Trial lawyers, a mainstay of liberal campaigns, are not enamored of the George court. “California once had the nation's trailblazing court in terms of consumer safety,” says Browne Greene, former head of the Consumer Attorneys of California, “but I'd rate the George court a 4 or 5 on consumer protection.” Greene charges the court “gave its blessing” to the disappearance of medical records, allowing defendants to evade medical-malpractice claims by “destroying the smoking gun.” George was part of a majority holding that parents whose infant was injured by erroneous dosage directions on medication had no right to sue the responsible pharmacy for emotional distress. According to George and his colleagues, the pharmacy's responsibility to patients applied only to the child, not to its parents.
Civil libertarians, let alone aficionados of recreational-drug use, have nothing to thank these jurists for. George wrote the majority opinion upholding pre-employment drug testing for Glendale city job applicants. And the court rebuffed (with only Mosk dissenting) a suit by Stanford University athletes challenging the National Collegiate Athletic Association's random-drug-test policy.

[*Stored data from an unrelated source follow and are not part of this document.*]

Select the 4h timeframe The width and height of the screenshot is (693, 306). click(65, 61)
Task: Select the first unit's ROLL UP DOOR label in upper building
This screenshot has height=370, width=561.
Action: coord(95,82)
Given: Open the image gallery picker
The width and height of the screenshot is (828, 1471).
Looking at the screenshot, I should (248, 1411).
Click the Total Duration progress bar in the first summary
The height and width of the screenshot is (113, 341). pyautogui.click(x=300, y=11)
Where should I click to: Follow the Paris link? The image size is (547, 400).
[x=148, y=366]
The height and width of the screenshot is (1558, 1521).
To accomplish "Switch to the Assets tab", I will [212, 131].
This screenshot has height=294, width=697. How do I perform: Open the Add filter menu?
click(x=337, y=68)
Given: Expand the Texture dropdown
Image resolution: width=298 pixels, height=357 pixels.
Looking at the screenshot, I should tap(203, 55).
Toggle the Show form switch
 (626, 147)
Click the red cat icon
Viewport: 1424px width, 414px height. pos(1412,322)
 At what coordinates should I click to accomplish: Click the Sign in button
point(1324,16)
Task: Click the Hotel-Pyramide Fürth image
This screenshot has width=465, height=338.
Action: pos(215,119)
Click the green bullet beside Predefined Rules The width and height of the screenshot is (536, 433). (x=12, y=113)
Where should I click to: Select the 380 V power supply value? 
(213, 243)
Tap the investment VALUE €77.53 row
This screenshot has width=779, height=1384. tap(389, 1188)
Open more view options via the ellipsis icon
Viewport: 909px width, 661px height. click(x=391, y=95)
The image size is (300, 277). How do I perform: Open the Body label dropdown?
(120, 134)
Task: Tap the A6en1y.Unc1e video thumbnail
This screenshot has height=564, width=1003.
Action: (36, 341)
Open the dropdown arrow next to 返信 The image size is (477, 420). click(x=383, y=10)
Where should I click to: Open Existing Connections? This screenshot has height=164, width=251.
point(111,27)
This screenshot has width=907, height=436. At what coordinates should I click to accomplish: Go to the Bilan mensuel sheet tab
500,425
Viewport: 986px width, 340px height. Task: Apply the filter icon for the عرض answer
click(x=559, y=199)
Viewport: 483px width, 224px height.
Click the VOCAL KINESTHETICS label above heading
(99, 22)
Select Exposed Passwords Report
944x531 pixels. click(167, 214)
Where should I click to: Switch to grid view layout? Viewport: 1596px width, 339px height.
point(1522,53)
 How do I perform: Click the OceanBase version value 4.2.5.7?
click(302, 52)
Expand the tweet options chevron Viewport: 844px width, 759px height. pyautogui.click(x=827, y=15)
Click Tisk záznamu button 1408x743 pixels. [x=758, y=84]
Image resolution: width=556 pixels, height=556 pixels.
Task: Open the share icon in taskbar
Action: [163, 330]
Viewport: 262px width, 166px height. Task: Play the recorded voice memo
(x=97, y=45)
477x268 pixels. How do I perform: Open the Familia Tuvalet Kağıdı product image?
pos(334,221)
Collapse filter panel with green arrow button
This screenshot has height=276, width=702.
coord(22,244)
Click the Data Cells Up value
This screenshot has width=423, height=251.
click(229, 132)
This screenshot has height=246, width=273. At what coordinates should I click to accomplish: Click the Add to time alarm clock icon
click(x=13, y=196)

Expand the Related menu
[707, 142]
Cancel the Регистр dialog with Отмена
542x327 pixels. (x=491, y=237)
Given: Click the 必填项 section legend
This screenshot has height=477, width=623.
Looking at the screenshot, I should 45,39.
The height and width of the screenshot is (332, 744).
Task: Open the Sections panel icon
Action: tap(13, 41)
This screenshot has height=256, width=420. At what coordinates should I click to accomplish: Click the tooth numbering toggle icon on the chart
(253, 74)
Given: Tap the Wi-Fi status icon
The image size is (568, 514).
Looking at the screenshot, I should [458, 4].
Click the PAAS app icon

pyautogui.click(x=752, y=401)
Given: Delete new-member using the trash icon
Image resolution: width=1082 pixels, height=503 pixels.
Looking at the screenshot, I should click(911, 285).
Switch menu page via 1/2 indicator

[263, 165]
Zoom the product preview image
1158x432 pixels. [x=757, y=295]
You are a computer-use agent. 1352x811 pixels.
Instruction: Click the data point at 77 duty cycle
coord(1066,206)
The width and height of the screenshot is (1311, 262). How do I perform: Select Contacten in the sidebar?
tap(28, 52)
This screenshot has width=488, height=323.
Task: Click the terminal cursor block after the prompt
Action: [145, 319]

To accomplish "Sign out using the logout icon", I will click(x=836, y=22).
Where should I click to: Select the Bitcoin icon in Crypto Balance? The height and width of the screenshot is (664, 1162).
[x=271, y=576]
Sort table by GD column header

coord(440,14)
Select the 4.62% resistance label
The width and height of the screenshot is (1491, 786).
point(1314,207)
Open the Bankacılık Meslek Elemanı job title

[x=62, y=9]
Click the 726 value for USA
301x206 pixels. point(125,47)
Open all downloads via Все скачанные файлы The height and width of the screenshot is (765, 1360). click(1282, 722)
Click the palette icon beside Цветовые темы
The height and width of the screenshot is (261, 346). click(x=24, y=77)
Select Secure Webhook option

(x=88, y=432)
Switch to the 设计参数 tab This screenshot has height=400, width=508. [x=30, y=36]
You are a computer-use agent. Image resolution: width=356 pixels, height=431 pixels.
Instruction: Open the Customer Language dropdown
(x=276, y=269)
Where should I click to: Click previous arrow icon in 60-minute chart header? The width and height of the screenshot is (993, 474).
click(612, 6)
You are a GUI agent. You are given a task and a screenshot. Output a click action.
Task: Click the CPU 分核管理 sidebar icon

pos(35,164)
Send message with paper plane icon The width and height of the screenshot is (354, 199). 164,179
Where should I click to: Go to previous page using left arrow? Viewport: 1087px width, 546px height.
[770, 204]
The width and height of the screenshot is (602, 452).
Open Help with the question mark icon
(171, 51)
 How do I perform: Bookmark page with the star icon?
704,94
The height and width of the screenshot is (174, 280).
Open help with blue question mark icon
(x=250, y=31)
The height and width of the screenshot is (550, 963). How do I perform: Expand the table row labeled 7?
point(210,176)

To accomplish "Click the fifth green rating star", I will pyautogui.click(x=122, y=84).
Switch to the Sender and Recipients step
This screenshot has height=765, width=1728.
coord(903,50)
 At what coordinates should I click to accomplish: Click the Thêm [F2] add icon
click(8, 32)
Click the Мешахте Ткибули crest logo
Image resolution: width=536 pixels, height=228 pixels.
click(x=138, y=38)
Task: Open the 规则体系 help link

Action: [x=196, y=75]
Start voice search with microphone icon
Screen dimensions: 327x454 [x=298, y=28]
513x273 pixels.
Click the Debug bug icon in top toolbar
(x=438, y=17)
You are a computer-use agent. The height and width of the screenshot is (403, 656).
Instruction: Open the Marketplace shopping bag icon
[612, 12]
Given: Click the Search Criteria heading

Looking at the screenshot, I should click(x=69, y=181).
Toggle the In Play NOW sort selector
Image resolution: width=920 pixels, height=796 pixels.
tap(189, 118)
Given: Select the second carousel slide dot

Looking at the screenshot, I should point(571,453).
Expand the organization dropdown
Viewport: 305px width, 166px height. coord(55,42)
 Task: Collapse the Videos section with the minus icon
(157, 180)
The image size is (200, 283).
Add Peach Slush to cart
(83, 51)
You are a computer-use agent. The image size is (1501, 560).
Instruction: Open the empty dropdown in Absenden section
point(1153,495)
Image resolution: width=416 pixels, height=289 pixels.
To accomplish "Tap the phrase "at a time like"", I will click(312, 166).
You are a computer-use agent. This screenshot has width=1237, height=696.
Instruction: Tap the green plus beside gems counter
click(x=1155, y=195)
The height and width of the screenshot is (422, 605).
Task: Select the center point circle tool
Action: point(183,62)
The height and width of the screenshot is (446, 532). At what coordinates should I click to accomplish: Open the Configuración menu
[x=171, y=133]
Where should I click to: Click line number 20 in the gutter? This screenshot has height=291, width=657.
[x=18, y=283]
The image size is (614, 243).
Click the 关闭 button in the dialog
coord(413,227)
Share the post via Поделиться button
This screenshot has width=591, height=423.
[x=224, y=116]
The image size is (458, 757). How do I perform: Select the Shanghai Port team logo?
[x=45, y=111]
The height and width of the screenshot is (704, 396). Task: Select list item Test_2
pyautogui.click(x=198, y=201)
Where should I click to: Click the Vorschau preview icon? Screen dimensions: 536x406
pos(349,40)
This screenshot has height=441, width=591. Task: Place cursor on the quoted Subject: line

The rights of employees have not thrived under the George regime either. George was part of a 4-3 majority limiting remedies when employers use fraud to terminate employees.
Not all the court's critics have an ideological slant. Among legal scholars and veteran attorneys, the George court gets poor to fair reviews for effectiveness and clarity of legal opinions. UC Berkeley law professor Stephen Barnett takes no particular issue with the outcomes of its decisions, but argues that the opinions are much too long-winded (three times the length of opinions in the '60s) and (perhaps for that reason) too few.
The court is also criticized for its frequent resort to an unorthodox process called “depublication” in which a lower-court decision the Supreme Court doesn't like is left standing in that particular case but struck down as future precedent. This saves the Supreme Court the bother of actually writing a decision but leaves the law in the area muddled. “It's a cheap way out,” says Loyola law professor Karl Manheim. “If it's that bad they ought to correct it for the parties involved.”
But many of their critics, surprisingly, will give the justices thumbs-up on Election Day. For consumer counsel Greene, the principle of “independence of the judiciary from the storms of popular opinion” overrides disagreements over specific decisions, a view echoed by professor Manheim and others. “But this court's not independent,” responds National Lawyers Guild veteran Hugh Manes. “It's been loaded with reactionaries for the protection of business, and it's undermining legal principles. More and more – killing safety rules, overtime limits – little people who are suing business are being told their claims aren't welcome.”